The problem
Every line below should be repeated exactly.

● ● ● ● ● ● ●

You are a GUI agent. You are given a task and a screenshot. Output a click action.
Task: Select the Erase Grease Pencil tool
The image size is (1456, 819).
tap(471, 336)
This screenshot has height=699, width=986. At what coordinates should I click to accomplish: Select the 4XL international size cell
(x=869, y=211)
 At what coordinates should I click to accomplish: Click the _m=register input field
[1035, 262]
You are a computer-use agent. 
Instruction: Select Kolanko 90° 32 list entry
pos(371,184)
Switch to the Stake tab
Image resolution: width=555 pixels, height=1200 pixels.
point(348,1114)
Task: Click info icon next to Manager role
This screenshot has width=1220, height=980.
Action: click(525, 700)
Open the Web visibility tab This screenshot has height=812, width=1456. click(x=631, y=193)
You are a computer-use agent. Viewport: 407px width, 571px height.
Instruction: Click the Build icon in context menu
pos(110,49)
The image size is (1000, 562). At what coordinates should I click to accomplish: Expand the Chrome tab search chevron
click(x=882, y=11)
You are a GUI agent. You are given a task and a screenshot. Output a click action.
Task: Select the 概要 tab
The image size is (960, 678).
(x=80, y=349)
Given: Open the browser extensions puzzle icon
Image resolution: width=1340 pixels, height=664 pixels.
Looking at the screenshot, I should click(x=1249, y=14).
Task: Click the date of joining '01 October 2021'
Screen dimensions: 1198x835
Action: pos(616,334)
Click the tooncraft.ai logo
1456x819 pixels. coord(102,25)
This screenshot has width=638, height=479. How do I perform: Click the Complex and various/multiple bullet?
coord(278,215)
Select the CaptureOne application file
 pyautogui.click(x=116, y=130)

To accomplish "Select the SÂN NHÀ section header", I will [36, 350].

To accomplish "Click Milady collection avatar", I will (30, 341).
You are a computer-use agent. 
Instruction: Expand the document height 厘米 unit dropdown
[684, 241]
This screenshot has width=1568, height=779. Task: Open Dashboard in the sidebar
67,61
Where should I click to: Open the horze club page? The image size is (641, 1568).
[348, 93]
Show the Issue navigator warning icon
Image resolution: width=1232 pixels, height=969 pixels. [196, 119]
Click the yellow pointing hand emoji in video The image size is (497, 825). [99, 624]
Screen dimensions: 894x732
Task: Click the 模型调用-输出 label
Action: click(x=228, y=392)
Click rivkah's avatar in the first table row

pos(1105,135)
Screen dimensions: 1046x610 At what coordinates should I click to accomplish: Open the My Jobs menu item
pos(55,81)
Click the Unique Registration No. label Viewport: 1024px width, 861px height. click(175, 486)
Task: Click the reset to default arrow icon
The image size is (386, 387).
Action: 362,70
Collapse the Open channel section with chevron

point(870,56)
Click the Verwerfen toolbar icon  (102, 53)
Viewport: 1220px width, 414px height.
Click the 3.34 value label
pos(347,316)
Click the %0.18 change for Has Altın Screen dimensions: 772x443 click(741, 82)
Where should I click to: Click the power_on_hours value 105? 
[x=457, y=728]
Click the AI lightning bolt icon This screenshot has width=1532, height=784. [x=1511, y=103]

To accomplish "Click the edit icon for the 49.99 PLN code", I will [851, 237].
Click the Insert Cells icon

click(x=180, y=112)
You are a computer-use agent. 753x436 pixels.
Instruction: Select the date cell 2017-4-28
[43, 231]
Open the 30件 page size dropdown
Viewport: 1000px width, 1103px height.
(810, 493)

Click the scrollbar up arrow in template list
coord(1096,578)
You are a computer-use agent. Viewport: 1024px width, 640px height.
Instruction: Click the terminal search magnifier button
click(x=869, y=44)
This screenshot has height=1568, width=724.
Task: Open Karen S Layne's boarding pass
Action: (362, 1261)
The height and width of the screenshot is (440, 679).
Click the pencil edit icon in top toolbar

● ● ● ● ● ● ●

Response to this exercise
You are a GUI agent. You are given a task and a screenshot. Output a click action.
Task: Select the Erase Grease Pencil tool
The image size is (1456, 819).
tap(471, 336)
This screenshot has height=699, width=986. At what coordinates should I click to accomplish: Select the 4XL international size cell
(x=869, y=211)
 At what coordinates should I click to accomplish: Click the _m=register input field
[1035, 262]
You are a computer-use agent. 
Instruction: Select Kolanko 90° 32 list entry
pos(371,184)
Switch to the Stake tab
Image resolution: width=555 pixels, height=1200 pixels.
point(348,1114)
Task: Click info icon next to Manager role
This screenshot has width=1220, height=980.
Action: click(525, 700)
Open the Web visibility tab This screenshot has height=812, width=1456. click(x=631, y=193)
You are a computer-use agent. Viewport: 407px width, 571px height.
Instruction: Click the Build icon in context menu
pos(110,49)
The image size is (1000, 562). At what coordinates should I click to accomplish: Expand the Chrome tab search chevron
click(x=882, y=11)
You are a GUI agent. You are given a task and a screenshot. Output a click action.
Task: Select the 概要 tab
The image size is (960, 678).
(x=80, y=349)
Given: Open the browser extensions puzzle icon
Image resolution: width=1340 pixels, height=664 pixels.
Looking at the screenshot, I should click(x=1249, y=14).
Task: Click the date of joining '01 October 2021'
Screen dimensions: 1198x835
Action: pos(616,334)
Click the tooncraft.ai logo
1456x819 pixels. coord(102,25)
This screenshot has width=638, height=479. How do I perform: Click the Complex and various/multiple bullet?
coord(278,215)
Select the CaptureOne application file
 pyautogui.click(x=116, y=130)

To accomplish "Select the SÂN NHÀ section header", I will [36, 350].

To accomplish "Click Milady collection avatar", I will (30, 341).
You are a computer-use agent. 
Instruction: Expand the document height 厘米 unit dropdown
[684, 241]
This screenshot has width=1568, height=779. Task: Open Dashboard in the sidebar
67,61
Where should I click to: Open the horze club page? The image size is (641, 1568).
[348, 93]
Show the Issue navigator warning icon
Image resolution: width=1232 pixels, height=969 pixels. [196, 119]
Click the yellow pointing hand emoji in video The image size is (497, 825). [99, 624]
Screen dimensions: 894x732
Task: Click the 模型调用-输出 label
Action: click(x=228, y=392)
Click rivkah's avatar in the first table row

pos(1105,135)
Screen dimensions: 1046x610 At what coordinates should I click to accomplish: Open the My Jobs menu item
pos(55,81)
Click the Unique Registration No. label Viewport: 1024px width, 861px height. click(175, 486)
Task: Click the reset to default arrow icon
The image size is (386, 387).
Action: 362,70
Collapse the Open channel section with chevron

point(870,56)
Click the Verwerfen toolbar icon  (102, 53)
Viewport: 1220px width, 414px height.
Click the 3.34 value label
pos(347,316)
Click the %0.18 change for Has Altın Screen dimensions: 772x443 click(741, 82)
Where should I click to: Click the power_on_hours value 105? 
[x=457, y=728]
Click the AI lightning bolt icon This screenshot has width=1532, height=784. [x=1511, y=103]

To accomplish "Click the edit icon for the 49.99 PLN code", I will [851, 237].
Click the Insert Cells icon

click(x=180, y=112)
You are a computer-use agent. 753x436 pixels.
Instruction: Select the date cell 2017-4-28
[43, 231]
Open the 30件 page size dropdown
Viewport: 1000px width, 1103px height.
(810, 493)

Click the scrollbar up arrow in template list
coord(1096,578)
You are a computer-use agent. Viewport: 1024px width, 640px height.
Instruction: Click the terminal search magnifier button
click(x=869, y=44)
This screenshot has height=1568, width=724.
Task: Open Karen S Layne's boarding pass
Action: (362, 1261)
The height and width of the screenshot is (440, 679).
Click the pencil edit icon in top toolbar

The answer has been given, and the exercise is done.